Your objective
Continue the passage below about naming Bitcoin forks, picking up after its last sentence.

Text passage
Your mother surely won’t understand that. But she may understand if you explain that you need to upgrade and she has too old an app to use new, upgraded Bitcoins.

She may even understand that she does not necessarily have to upgrade, because the change (orange fork) adds some new stuff, but also allows her old app to still work with just using the old stuff.

I attempted to create easily-recognizable terminology that will not only be strict, but also layman-compatible.

Perhaps my attempt was also a PR move but I did not realize that at the time I was writing it. My bad I guess.

I am generally not very good at articulating why I think that are my ideas are good ideas, as I have no social skills that enable me to live within a group - so I assume this proposal will not make it anyway, but it was still a nice try.

There are not only “soft forks” and “hard forks” but also non-consensus changes. And then there are SPV clients that don’t care about some hard fork, but may break because of a non-consensus change.

Recorded information

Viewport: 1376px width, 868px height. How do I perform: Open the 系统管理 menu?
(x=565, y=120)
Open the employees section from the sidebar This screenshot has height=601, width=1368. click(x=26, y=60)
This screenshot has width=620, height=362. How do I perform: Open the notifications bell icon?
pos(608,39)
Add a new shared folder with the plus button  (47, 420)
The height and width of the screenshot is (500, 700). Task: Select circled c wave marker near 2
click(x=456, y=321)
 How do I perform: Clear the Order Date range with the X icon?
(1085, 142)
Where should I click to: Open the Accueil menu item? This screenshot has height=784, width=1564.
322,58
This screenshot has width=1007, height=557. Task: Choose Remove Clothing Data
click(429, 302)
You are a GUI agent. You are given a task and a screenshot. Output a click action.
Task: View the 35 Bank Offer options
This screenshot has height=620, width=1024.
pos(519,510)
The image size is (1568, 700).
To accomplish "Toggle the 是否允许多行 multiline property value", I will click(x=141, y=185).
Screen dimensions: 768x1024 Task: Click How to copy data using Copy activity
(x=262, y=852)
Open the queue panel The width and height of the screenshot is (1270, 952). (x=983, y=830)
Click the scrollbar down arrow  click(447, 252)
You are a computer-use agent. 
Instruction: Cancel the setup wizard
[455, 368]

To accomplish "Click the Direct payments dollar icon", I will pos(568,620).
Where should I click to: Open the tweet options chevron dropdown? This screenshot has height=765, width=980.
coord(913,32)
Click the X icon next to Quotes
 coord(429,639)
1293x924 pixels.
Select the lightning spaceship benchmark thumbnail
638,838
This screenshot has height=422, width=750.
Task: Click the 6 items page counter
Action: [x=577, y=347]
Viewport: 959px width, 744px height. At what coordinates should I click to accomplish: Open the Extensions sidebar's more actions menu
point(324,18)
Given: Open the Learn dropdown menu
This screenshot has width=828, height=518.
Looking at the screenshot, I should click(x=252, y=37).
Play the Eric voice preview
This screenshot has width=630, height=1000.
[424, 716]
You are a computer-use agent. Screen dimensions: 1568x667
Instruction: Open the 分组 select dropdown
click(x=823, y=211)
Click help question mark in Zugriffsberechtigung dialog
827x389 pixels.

Reply
For a full node, a hard fork means that old software gets stuck and doesn’t see any new transactions, or it may even see some transactions that some unimportant miner mined on the old chain that are not real.

A soft fork means that the full node may sometimes see some blocks that are later replaced by other blocks, so it is basically degraded and low confirmation is as insecure as zero confirmation (which is insecure when a soft fork exists that the software doesn’t know about). The full node may even follow the “wrong” fork, but in that case the question is, if you want to follow the fork the developers chose (the “right” fork) or the fork the miners chose (the “wrong” fork).

A non-consensus change means that a full node has the correct picture for all confirmed transaction, but may have the wrong picture for unconfirmed transactions. An example is the mempool chain limit. I mostly affects security of 0-conf transactions.

And then the question whether you need to upgrade can be very different from whether it is a soft fork, a hard fork, or a fork at all. For example, Schnorr signatures was a hard fork, but most SPV clients were not affected at all. They can still send transactions using the old format and they don’t check incoming signatures. On the other hand changing from the legacy 1… bitcoin address to cashaddr was neither a soft fork, nor a hard fork, but basically just a UI change. Nonetheless if you didn’t upgrade, you can barely do any transaction nowadays.


This is insightful, thank you.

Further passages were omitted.